EXERCISE OBJECTIVE -
The entries that follow are to be duplicated in full, character for character.
+++
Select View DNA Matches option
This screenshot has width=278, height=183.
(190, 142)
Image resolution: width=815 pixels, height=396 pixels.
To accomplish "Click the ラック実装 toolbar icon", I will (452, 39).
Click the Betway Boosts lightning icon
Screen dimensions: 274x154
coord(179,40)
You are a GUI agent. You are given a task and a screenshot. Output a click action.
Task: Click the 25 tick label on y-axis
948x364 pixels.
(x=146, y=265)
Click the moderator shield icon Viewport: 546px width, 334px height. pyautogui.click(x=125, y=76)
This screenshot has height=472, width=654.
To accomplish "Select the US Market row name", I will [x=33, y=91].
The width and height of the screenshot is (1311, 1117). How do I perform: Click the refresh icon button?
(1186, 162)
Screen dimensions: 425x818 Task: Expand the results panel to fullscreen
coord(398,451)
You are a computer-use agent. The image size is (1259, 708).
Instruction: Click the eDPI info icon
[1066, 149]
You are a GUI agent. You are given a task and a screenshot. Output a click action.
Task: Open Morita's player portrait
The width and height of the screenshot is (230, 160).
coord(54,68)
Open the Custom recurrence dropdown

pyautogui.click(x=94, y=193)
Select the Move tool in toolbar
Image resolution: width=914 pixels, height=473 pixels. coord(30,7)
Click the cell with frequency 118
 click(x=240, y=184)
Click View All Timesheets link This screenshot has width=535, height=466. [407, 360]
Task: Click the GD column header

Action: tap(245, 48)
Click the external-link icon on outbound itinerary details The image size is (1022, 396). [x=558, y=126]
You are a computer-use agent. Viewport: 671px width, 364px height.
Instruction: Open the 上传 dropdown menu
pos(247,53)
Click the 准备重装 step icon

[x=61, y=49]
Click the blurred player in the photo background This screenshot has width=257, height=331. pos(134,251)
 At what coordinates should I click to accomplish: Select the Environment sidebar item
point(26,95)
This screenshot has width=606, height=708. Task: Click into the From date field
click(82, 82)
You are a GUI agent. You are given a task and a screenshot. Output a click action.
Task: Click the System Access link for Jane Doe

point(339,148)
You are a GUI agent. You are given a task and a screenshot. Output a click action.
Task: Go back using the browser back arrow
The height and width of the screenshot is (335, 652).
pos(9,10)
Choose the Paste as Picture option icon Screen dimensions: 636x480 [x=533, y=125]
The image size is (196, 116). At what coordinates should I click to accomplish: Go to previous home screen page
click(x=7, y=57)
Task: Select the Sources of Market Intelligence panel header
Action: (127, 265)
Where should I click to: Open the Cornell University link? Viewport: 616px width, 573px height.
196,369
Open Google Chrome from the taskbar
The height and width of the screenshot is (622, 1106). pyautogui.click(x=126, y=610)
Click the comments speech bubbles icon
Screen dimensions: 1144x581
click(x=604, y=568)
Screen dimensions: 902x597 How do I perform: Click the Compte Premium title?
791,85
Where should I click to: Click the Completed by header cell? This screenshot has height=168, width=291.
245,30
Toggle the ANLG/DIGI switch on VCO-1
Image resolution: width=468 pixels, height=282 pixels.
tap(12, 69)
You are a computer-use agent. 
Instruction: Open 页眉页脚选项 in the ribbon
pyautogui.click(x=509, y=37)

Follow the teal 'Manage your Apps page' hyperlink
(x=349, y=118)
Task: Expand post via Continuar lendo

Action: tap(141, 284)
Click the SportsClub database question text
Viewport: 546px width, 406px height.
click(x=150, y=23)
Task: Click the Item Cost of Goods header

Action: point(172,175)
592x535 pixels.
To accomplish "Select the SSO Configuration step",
+++
SOLUTION FOR THIS EXERCISE -
Select View DNA Matches option
This screenshot has width=278, height=183.
(190, 142)
Image resolution: width=815 pixels, height=396 pixels.
To accomplish "Click the ラック実装 toolbar icon", I will (452, 39).
Click the Betway Boosts lightning icon
Screen dimensions: 274x154
coord(179,40)
You are a GUI agent. You are given a task and a screenshot. Output a click action.
Task: Click the 25 tick label on y-axis
948x364 pixels.
(x=146, y=265)
Click the moderator shield icon Viewport: 546px width, 334px height. pyautogui.click(x=125, y=76)
This screenshot has height=472, width=654.
To accomplish "Select the US Market row name", I will [x=33, y=91].
The width and height of the screenshot is (1311, 1117). How do I perform: Click the refresh icon button?
(1186, 162)
Screen dimensions: 425x818 Task: Expand the results panel to fullscreen
coord(398,451)
You are a computer-use agent. The image size is (1259, 708).
Instruction: Click the eDPI info icon
[1066, 149]
You are a GUI agent. You are given a task and a screenshot. Output a click action.
Task: Open Morita's player portrait
The width and height of the screenshot is (230, 160).
coord(54,68)
Open the Custom recurrence dropdown

pyautogui.click(x=94, y=193)
Select the Move tool in toolbar
Image resolution: width=914 pixels, height=473 pixels. coord(30,7)
Click the cell with frequency 118
 click(x=240, y=184)
Click View All Timesheets link This screenshot has width=535, height=466. [407, 360]
Task: Click the GD column header

Action: tap(245, 48)
Click the external-link icon on outbound itinerary details The image size is (1022, 396). [x=558, y=126]
You are a computer-use agent. Viewport: 671px width, 364px height.
Instruction: Open the 上传 dropdown menu
pos(247,53)
Click the 准备重装 step icon

[x=61, y=49]
Click the blurred player in the photo background This screenshot has width=257, height=331. pos(134,251)
 At what coordinates should I click to accomplish: Select the Environment sidebar item
point(26,95)
This screenshot has width=606, height=708. Task: Click into the From date field
click(82, 82)
You are a GUI agent. You are given a task and a screenshot. Output a click action.
Task: Click the System Access link for Jane Doe

point(339,148)
You are a GUI agent. You are given a task and a screenshot. Output a click action.
Task: Go back using the browser back arrow
The height and width of the screenshot is (335, 652).
pos(9,10)
Choose the Paste as Picture option icon Screen dimensions: 636x480 [x=533, y=125]
The image size is (196, 116). At what coordinates should I click to accomplish: Go to previous home screen page
click(x=7, y=57)
Task: Select the Sources of Market Intelligence panel header
Action: (127, 265)
Where should I click to: Open the Cornell University link? Viewport: 616px width, 573px height.
196,369
Open Google Chrome from the taskbar
The height and width of the screenshot is (622, 1106). pyautogui.click(x=126, y=610)
Click the comments speech bubbles icon
Screen dimensions: 1144x581
click(x=604, y=568)
Screen dimensions: 902x597 How do I perform: Click the Compte Premium title?
791,85
Where should I click to: Click the Completed by header cell? This screenshot has height=168, width=291.
245,30
Toggle the ANLG/DIGI switch on VCO-1
Image resolution: width=468 pixels, height=282 pixels.
tap(12, 69)
You are a computer-use agent. 
Instruction: Open 页眉页脚选项 in the ribbon
pyautogui.click(x=509, y=37)

Follow the teal 'Manage your Apps page' hyperlink
(x=349, y=118)
Task: Expand post via Continuar lendo

Action: tap(141, 284)
Click the SportsClub database question text
Viewport: 546px width, 406px height.
click(x=150, y=23)
Task: Click the Item Cost of Goods header

Action: point(172,175)
592x535 pixels.
To accomplish "Select the SSO Configuration step",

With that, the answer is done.